I was always known as an athlete. That’s what I was and that’s how people thought of me. As a kid, I was tall and lanky and could jump out of the gym. Sports, whether I liked it or not, became a natural identity for me.
Being a good athlete created opportunities that I otherwise wouldn’t have had. As a sophomore in high school, I verbally committed to university, and received a full athletic scholarship. By the age of 18, I was competing in the London 2012 Olympics. When I graduated, it made sense to continue playing professionally, as I got a salary straight out of college.
A year in, I suffered a career-ending injury. The doctor told me I needed to stop moving and take as much pressure off of my legs as possible. All of a sudden, I had no trajectory. Where I once had a daily schedule with sprint training, weightlifting, two three-hour practices, and physiotherapy, I now spent my time couch-ridden filling out job applications. I had crippling self-doubt, wondering if I was smart enough to make a career off the court.
When I was young I had creative inclinations, but being an artist felt unattainable. I often felt like too much of a ‘jock’ to articulate my feelings and be taken seriously. I was scared of what people might think of my ideas and vocabulary, so I often avoided speaking altogether. Now, I’m a few days away from our release, and I’m still trying to fully grasp how I got here.
I’ve been thinking a lot about how Earth Mama began. In the beginning, I wondered if an audience could ever empathize with a mother who makes a critical mistake with her pregnancy. People are so quick to pull out their moral compass when it comes to motherhood. And even more so when it comes to judging Black mothers.

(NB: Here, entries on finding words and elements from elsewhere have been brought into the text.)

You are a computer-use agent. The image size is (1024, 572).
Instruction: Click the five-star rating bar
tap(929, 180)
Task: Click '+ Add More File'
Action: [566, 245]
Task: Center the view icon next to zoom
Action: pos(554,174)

Earth Mama’s first draft was born from my memories. I found inspiration in the community of women that raised me and impacted my upbringing: my mother, my sister’s birth mother, my friends' mothers, my coaches, my teachers, my older teammates on my AAU basketball and club volleyball teams, and my closest friends. These people were embedded within the fabric and nostalgia of the mid-2000’s Bay Area that filled my teenage years: pastel colored shirts, Girbaud jeans, redwood walks, fast food parking lots, local rappers on burned CDs, bus rides over bridges, boys huddled and hollering at functions, the glimpse of hope that the Warriors gave us, and the little, crowded rental I came home to every night.
Before my sister was born I had always wanted to go to Hilltop Mall and take photos at the portrait studio with a large family. I wanted to wrap my arms around 10 family members, wearing matching tees and Baby Phat jeans cuffed with rubber bands, all of us smiling into the camera in front of a backdrop of a vacation. I often dreamt of having these photos so I could set them on my Myspace page, hand them out to friends so they could stick them in their wallets, or magnetize them to my fridge. I wanted to pretend, like everyone else, that my family was unbreakable. Me amongst my make-believe siblings and unified parents. I didn’t take those photographs. It was just me and my mom, and I didn’t feel like we had a big enough family for a Mall portrait.
I never knew my father growing up. Like many children, I used to make up stories about why he seemed to have abandoned me. I wanted to make sense of why he wasn’t around. I often dreamt that my father was Bob Marley, with too many children to take care of me. At other times, I would imagine him to be some evil, manipulative person who never thought twice about his children. As I grow older, I think about, ‘What if the answer is neither? What if that parent is just a person, who is fighting to be the best version of themselves, and made a mistake?’ Maybe they made a mistake that seems unforgivable.
Earth Mama is about building compassion for people when it seems impossible. It is made to try to chip away at an unfair first-glance judgment. It is also made for people to see themselves, and their community, in these characters. It is created with a team of unique and generous storytellers, pouring their own life experiences into every moment on screen. It is a movie made to be viewed alongside an audience, asking yourselves the same questions I grappled with when writing this script, ‘Is it possible to empathize with Gia?’
As this film comes out, my hope is that you are able to find a theater and experience this story with us, giving yourself permission to walk beside a valiant Gia, and the community alongside her.